Most insurance companies and state insurance departments say insurers are not obligated to pay for diminished value. Others -- most notably the state of Georgia -- say they are. How successful you may be in making a diminished-value claim depends largely on what state you call home.

One company that built its business on the concept of diminished value is CarFax.com.

"Accident damage can affect both the safety and reliability of the vehicle, even after repairs have been made," says Scott Fredericks, vice president of CarFax, which maintains a database of damaged vehicles around the country.

No matter how well a car has been repaired, Fredericks says, consumers should be wary of any vehicle that has been in a serious accident. Frame repairs, flood damage and any accident that causes an airbag to deploy should get extra scrutiny.

"Naturally the level of concern will depend largely on how the vehicle was damaged and how well it has been repaired," he says. So, if you thought your vintage Mustang was worth $10,000, it might be worth only $6,000 after a storm blows a tree onto it -- even after it's expertly repaired. The markdown is because future buyers may be wary of hidden problems or damage that went unnoticed during the repairs.

Insurers not liable
"The presumption some people have is that this is somehow the insurance company's responsibility," says P.J. Crowley, president of the New York City-based Insurance Information Institute.

Insurance policies in most states guarantee that a car will be repaired to pre-accident condition. Unless state courts mandate otherwise, they don't compensate for perceived loss of value.

"We do not believe that it is automatic or inherent that an auto's value diminishes after an accident if the proper repairs by a skilled professional are made as they should be," says Gary Stephenson, spokesman for State Farm Auto Insurance in Bloomington, Ill., one of the nation's largest auto insurers.

Courts in states including Texas, Maine, South Carolina and Delaware agree with State Farm. In past cases, they've ruled against the idea of diminished value.

However, judges in several states, including Georgia and Kansas, have ruled insurers must compensate policyholders for any real loss of value from an accident.

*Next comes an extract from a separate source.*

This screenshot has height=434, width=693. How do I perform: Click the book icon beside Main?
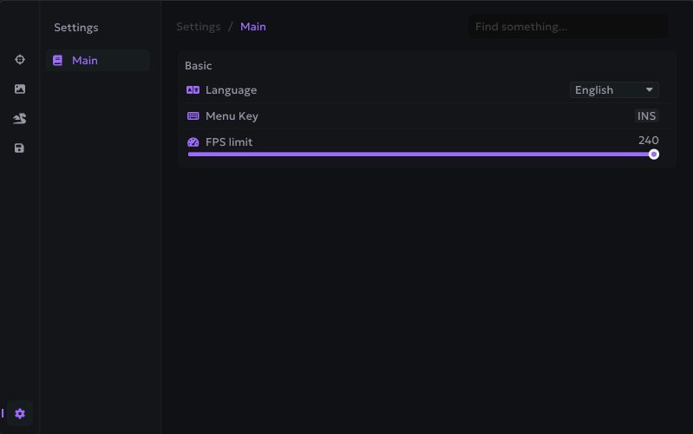coord(57,61)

Still others say it depends on who is at fault for the accident. In Louisiana, if you are at fault, the courts have almost universally said that diminished value does not come into play," says Don Beery, of Eustis Insurance and Benefits in New Orleans. "Third-party claims, on the other hand, depending on your company and your state, can be interpreted differently."

If someone hits you and his or her insurer picks up the bill, you might be covered, since some courts have decided that a loss includes lost value.

But since lost value was not considered when the policies were being priced, insurance companies say, they would lose too much money if they were forced to pay these claims.

"To expand auto coverage beyond proper repair to include payment for diminished value would add more costs and claims and would drive insurance rates upward for everyone," Stephenson says.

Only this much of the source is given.